Compare audio quality across epochs:

• Epoch 10: Should be barely intelligible (proves model is learning)
• Epoch 20: Should be robotic but clear (proves no garbage output)
• Epoch 50+: Should sound natural (proves training is working)

If any checkpoint produces garbage audio, scheduled sampling may have been disabled.
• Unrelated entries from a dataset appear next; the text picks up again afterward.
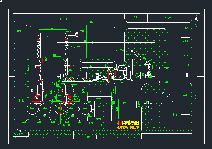Pick the 62050 dimension text at top
212x149 pixels.
(91, 21)
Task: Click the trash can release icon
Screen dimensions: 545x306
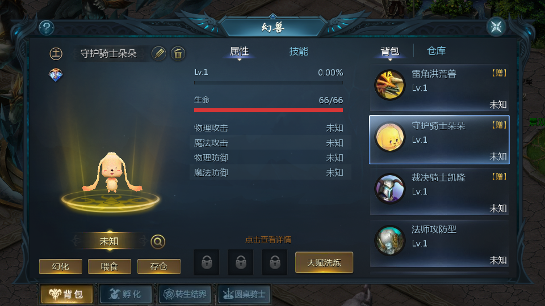Action: [178, 53]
Check training logs.

Dataset Structure

The LJSpeech dataset should be organized as:

LJSpeech-1.1/
├── metadata.csv           # Transcriptions
├── wavs/                  # Audio files (13,100 samples)
│   ├── LJ001-0001.wav
│   └── ...
└── TextGrid/              # MFA alignments (if using Zenodo)
    ├── LJ001-0001.TextGrid
    └── ...

Inference

Basic usage:

from inference_english import EnglishTTSInference

tts = EnglishTTSInference(
    model_path="kokoro_english_model/kokoro_english_final.pth",
    device="cuda"
)

tts.synthesize_to_file(
    text="Hello, how are you today?",
    output_path="output.wav"
)

Advanced options:

python inference_english.py \
  --model kokoro_english_model/checkpoint_epoch_50.pth \
  --text "Your text here" \
  --output output.wav \
  --device cuda \
  --vocoder hifigan

Troubleshooting

ImportError: cannot import name 'TypeIs' from 'typing_extensions' Run pip install --upgrade typing-extensions

Mixed precision errors on CUDA Add --no-mixed-precision flag

Out of memory Reduce --batch-size (try 8, 4, or 2)

W&B not showing loss charts Fixed in latest version (losses log every 10 batches)
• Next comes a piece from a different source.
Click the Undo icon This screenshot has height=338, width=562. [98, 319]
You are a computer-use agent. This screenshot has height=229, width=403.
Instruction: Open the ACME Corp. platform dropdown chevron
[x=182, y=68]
Performance tips: Use batch size 16-32 for CUDA GPUs. CPU training not recommended, but if needed use batch size 2-4. Gradient checkpointing is enabled by default. Pre-aligned Zenodo dataset saves 1-3 hours of setup.

File Structure

kokoro-english-tts/
├── README.md
├── requirements.txt
├── setup_ljspeech.py                # Dataset setup
├── training_english.py              # Main training script
├── inference_english.py             # Main inference script
├── test_english_implementation.py   # Test suite
│
├── kokoro/                          # Core model architecture
│   ├── __init__.py
│   ├── model.py                     # Kokoro TTS model
│   ├── model_transformers.py        # Transformer encoder/decoder
│   └── positional_encoding.py      # Sinusoidal encoding
│
├── data/                            # Dataset and preprocessing
│   ├── __init__.py
│   ├── ljspeech_dataset.py          # LJSpeech data loader
│   └── english_phoneme_processor.py # English G2P (g2p_en - ARPA)
│
├── audio/                           # Audio processing and vocoder
│   ├── __init__.py
│   ├── audio_utils.py               # Audio utilities
│   ├── vocoder_manager.py           # Vocoder interface
│   └── hifigan_vocoder.py           # HiFi-GAN implementation
│
└── training/                        # Training infrastructure
    ├── __init__.py
    ├── config_english.py            # Training configuration
    ├── trainer.py                   # Base trainer
    ├── english_trainer.py           # English trainer with W&B
    ├── checkpoint_manager.py        # Checkpoint utilities
    ├── adaptive_memory_manager.py   # Memory optimization
    ├── interbatch_profiler.py       # Performance profiling
    ├── mps_grad_scaler.py           # MPS mixed precision
    └── device_type.py               # Device enumeration

Requirements

• Python 3.11 (atleast tested with this)
• PyTorch 2.0+ (CUDA 11.8+ for GPU)
• g2p_en - English G2P (ARPA phonemes matching MFA)
• librosa, soundfile - Audio processing
• wandb - Experiment tracking (optional)
• tqdm - Progress bars

See requirements.txt for full list.

Testing

Run implementation tests:

python test_english_implementation.py

Quick training test (100 samples):

python training_english.py --test-mode

Model Outputs

Training generates checkpoints every 5 epochs, a phoneme processor file, and a final model. Each checkpoint contains model state dict, optimizer state, learning rate scheduler state, training configuration, current epoch and loss, and mixed precision scaler state.

License

This implementation is for educational and research purposes.

Acknowledgments

Based on the original Kokoro TTS model. LJSpeech dataset by Keith Ito. Montreal Forced Aligner for phoneme-level alignments. g2p_en for English grapheme-to-phoneme conversion (ARPA phonemes). Original implementation based on kokoro-ruslan.